A. The VA understands primary care. It was visionary in adapting the definitions of primary care to the realities of providing services to its population in a way that facilitated self-evaluation. It devised health information systems that keep account of people and peoples' problems. The fact that they are introspective in what they do and constantly try to make improvements and adapt their electronic health records so that they are working to achieve the four functions of care puts the VA way ahead of most other health care systems. Of course, there are other good health care systems in the country as well. They are good models. We really don't have to look abroad to learn how to improve what we do.

Q. Is Medicare a good model?

A. No. Medicare is an excellent model for universal coverage. But it plays by the same rules as the rest of the system. And those rules are pretty much unrestricted use and disease orientation.

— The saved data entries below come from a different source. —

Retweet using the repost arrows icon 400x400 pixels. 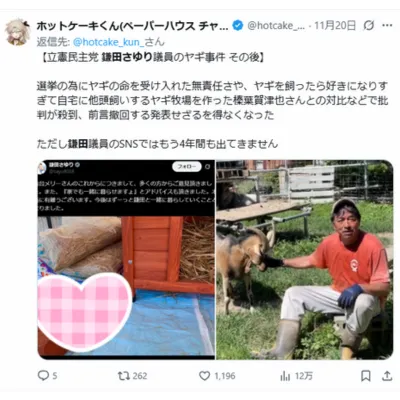tap(123, 376)
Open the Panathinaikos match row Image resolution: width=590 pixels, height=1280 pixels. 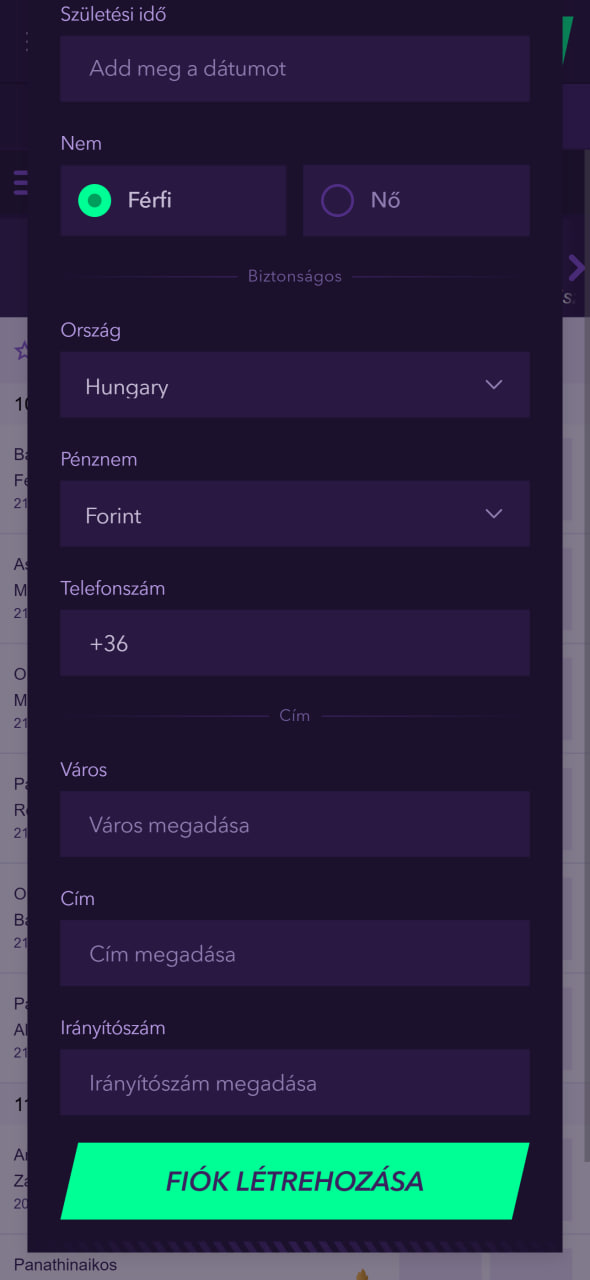(x=295, y=1266)
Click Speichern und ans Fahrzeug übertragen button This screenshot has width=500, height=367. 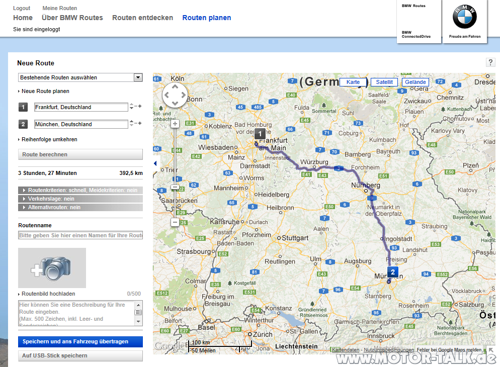[80, 342]
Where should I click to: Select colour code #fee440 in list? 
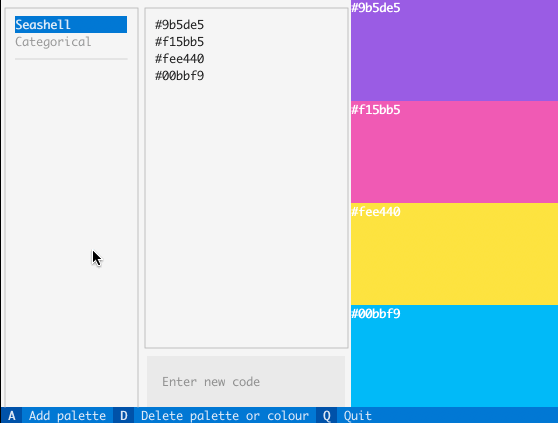(179, 59)
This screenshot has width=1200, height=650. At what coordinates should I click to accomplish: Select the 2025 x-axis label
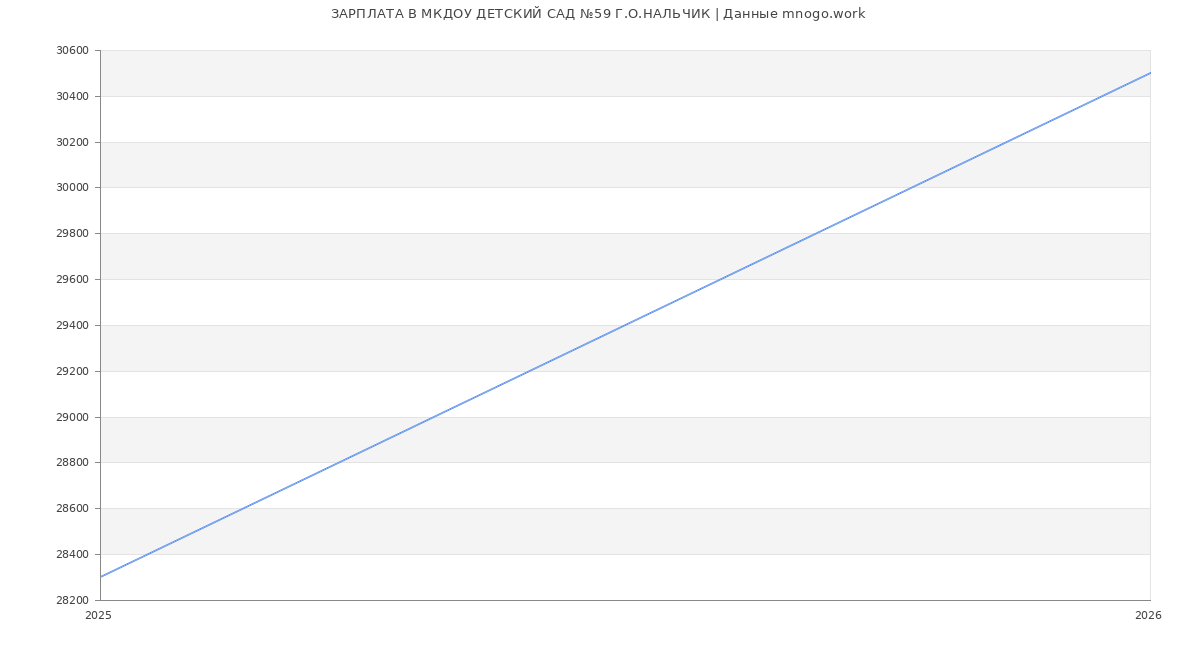pyautogui.click(x=99, y=616)
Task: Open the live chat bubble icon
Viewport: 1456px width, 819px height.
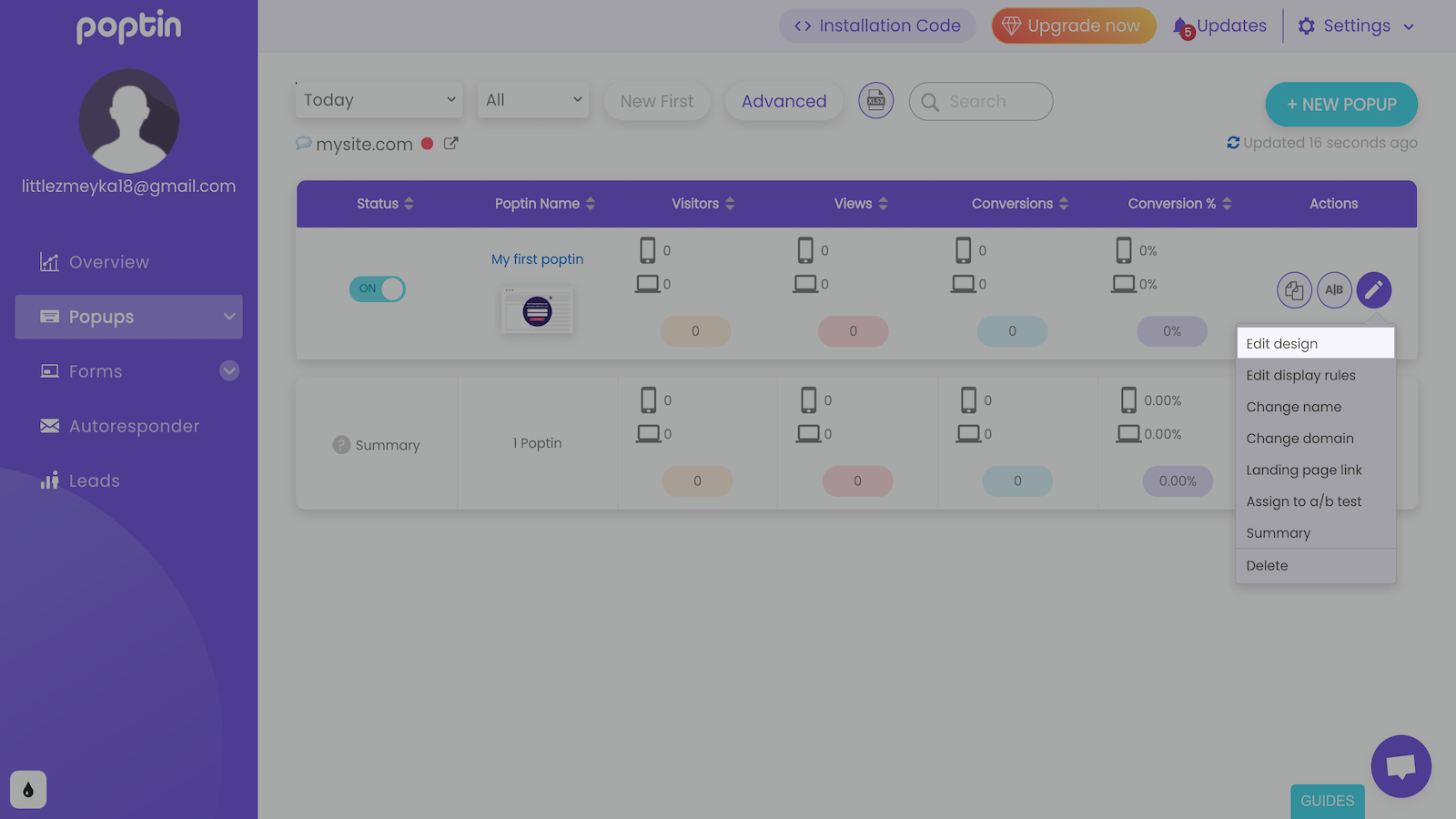Action: [x=1400, y=766]
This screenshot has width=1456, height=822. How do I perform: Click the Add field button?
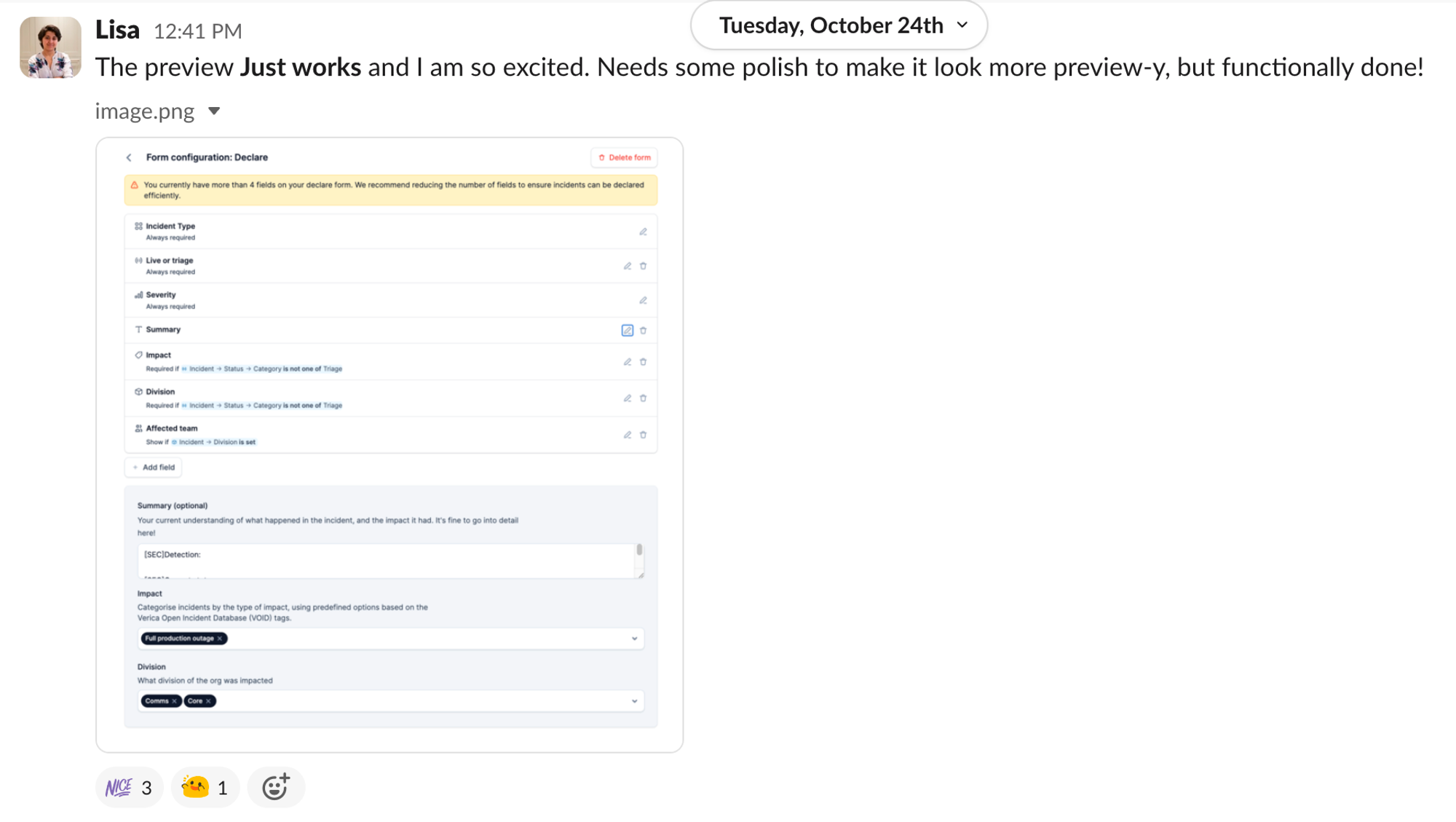click(154, 467)
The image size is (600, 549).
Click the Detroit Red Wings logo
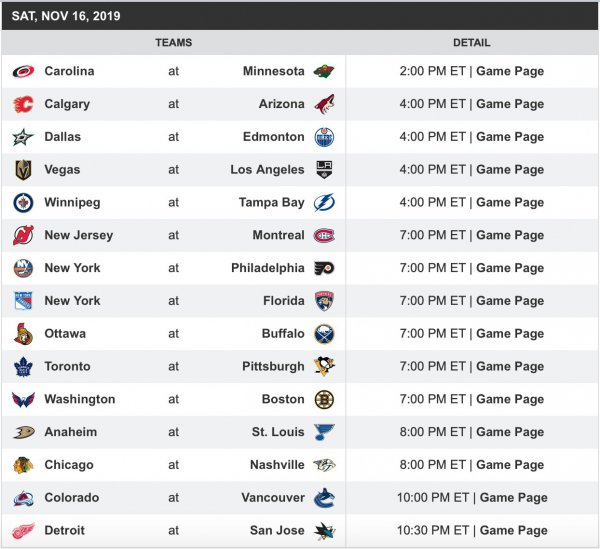[23, 531]
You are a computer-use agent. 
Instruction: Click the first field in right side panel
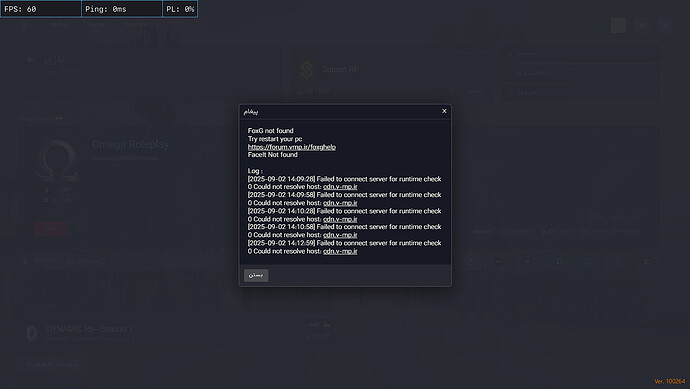click(x=580, y=54)
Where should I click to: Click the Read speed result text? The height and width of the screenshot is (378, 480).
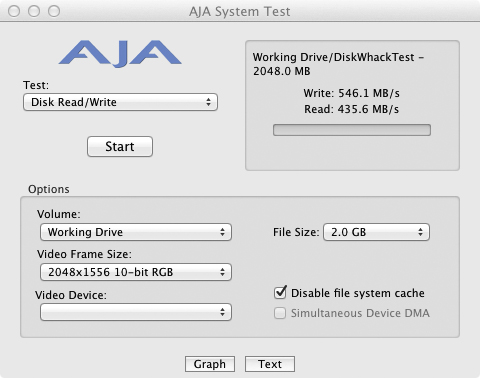352,109
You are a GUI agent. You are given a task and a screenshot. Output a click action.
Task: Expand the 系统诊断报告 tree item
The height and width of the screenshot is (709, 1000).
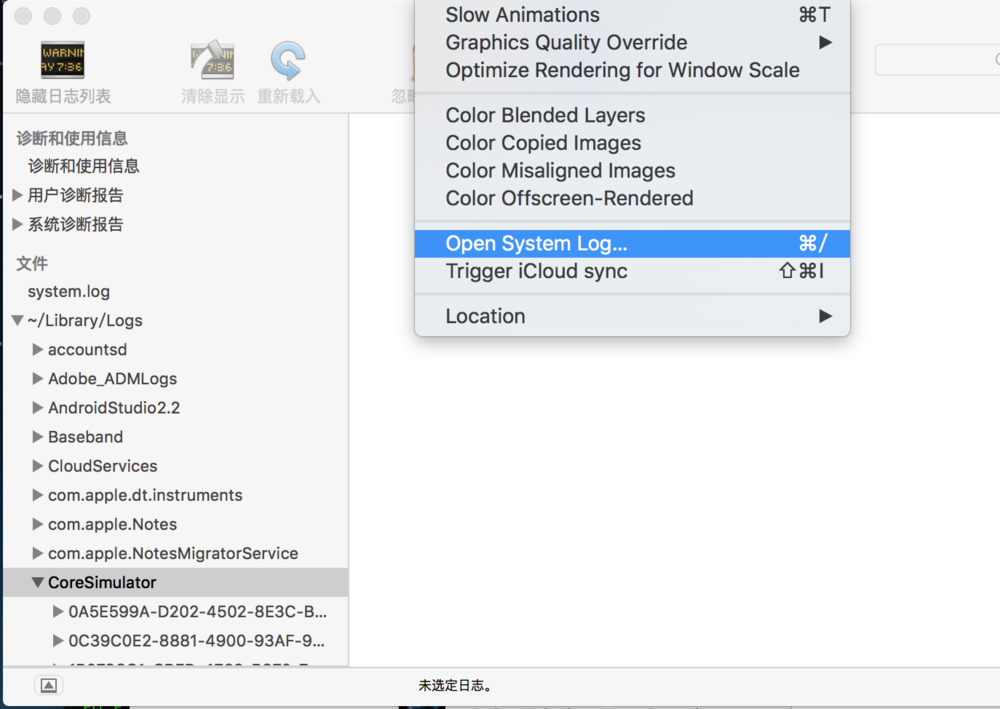tap(18, 224)
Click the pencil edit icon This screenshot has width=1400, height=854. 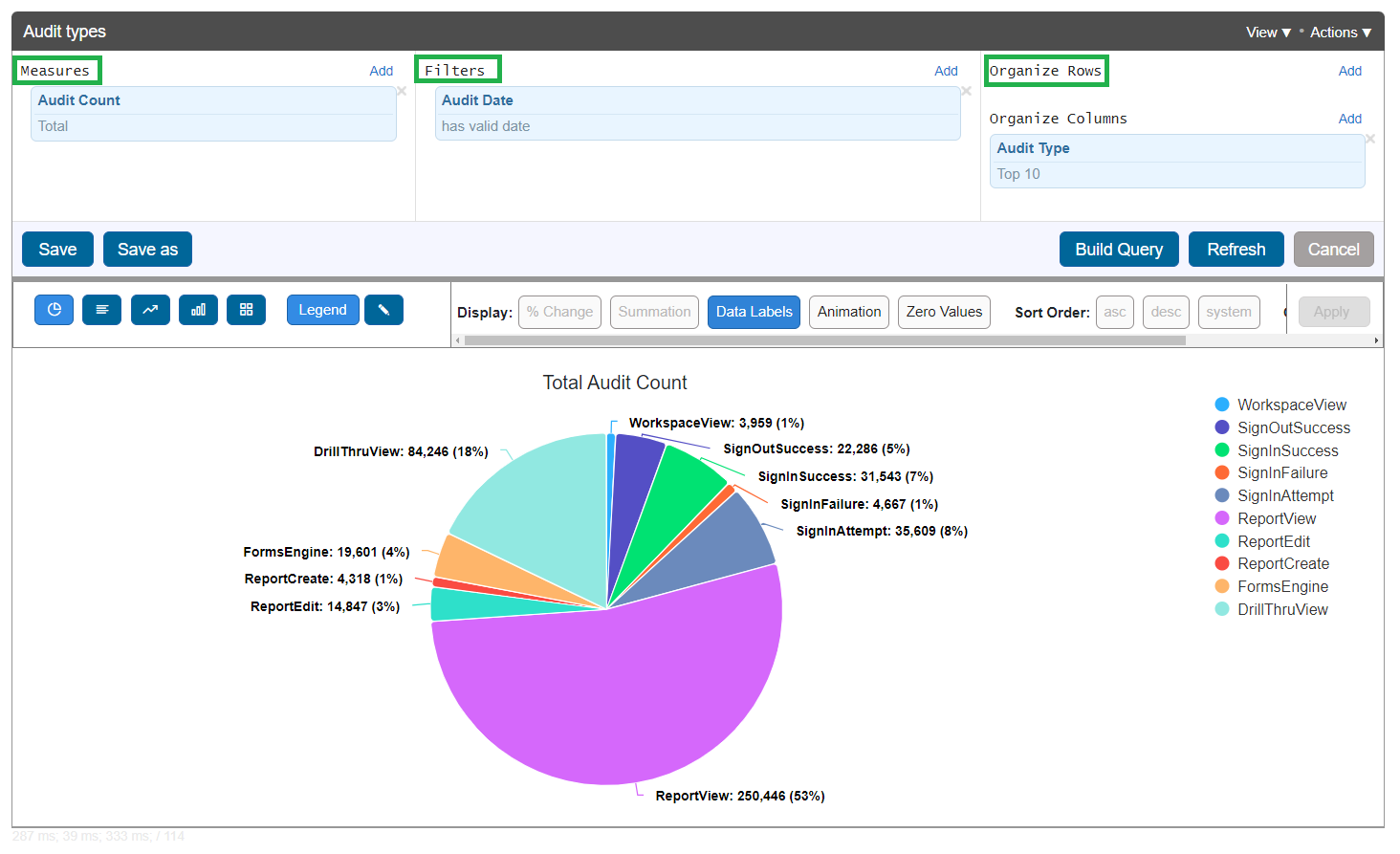[383, 310]
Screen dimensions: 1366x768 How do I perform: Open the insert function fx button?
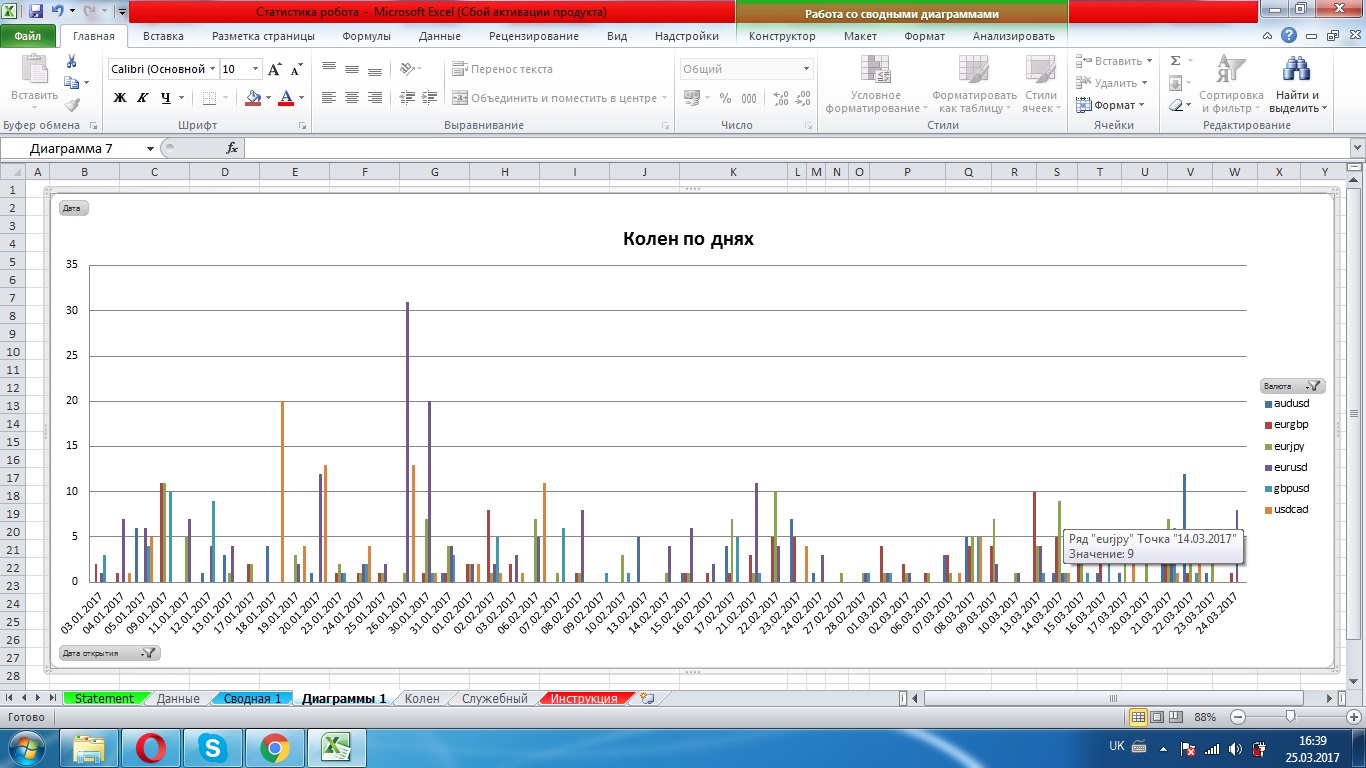(232, 148)
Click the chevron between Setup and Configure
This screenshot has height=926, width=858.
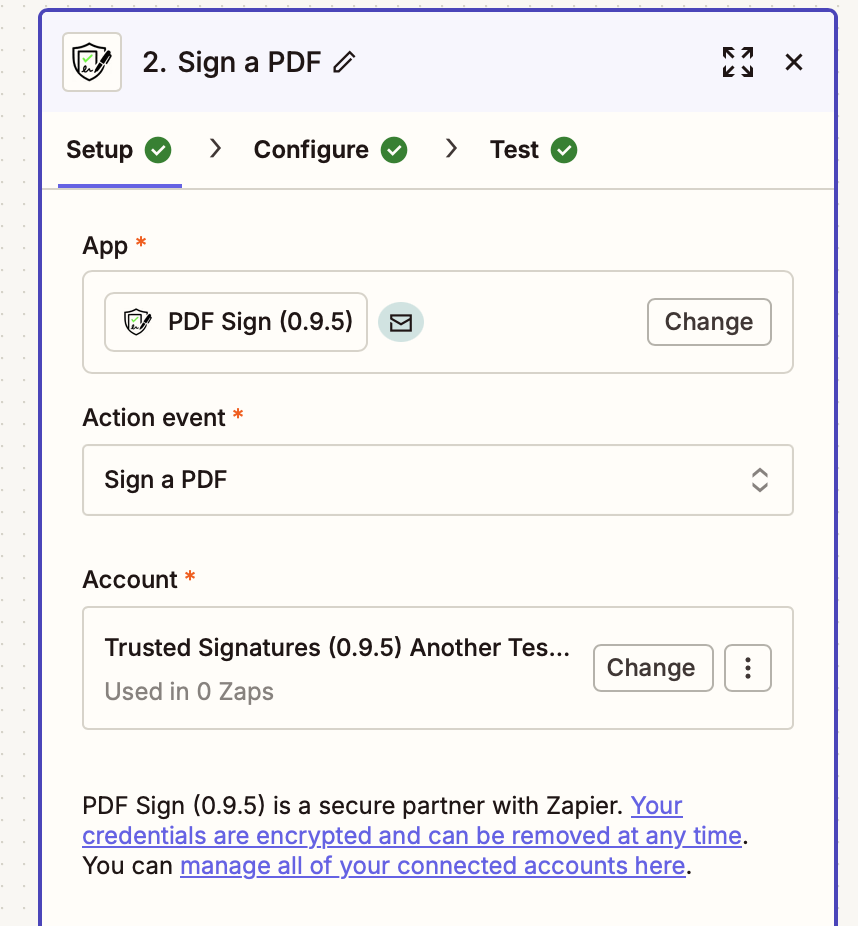(214, 149)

It pays by diseases, not based on people's needs.

Q. How should Medicare be restructured to focus on patients? In an ideal setting, how should it work?

A. Currently, the criteria for quality are whether guidelines are followed. Guidelines assume that there is an average patient and everyone is like the average patient. But the reality is that variability is the norm, especially with regard to various types and degrees of comorbidity. We have guidelines for several diseases, such as diabetes and hypertension, but they all assume that there are no coexisting conditions that might make the guidelines inappropriate.

Q. What should physicians follow, then?

A. We should work toward a system -- and we already have prototypes -- to find out whether people improve. That is pretty simple. Just focus on the outcomes. That doesn’t mean at the same time you cannot try to devise processes that are proxies for the outcomes, but right now we do not have those. And we do not have any guidelines that assure that peoples' health problems are adequately recognized.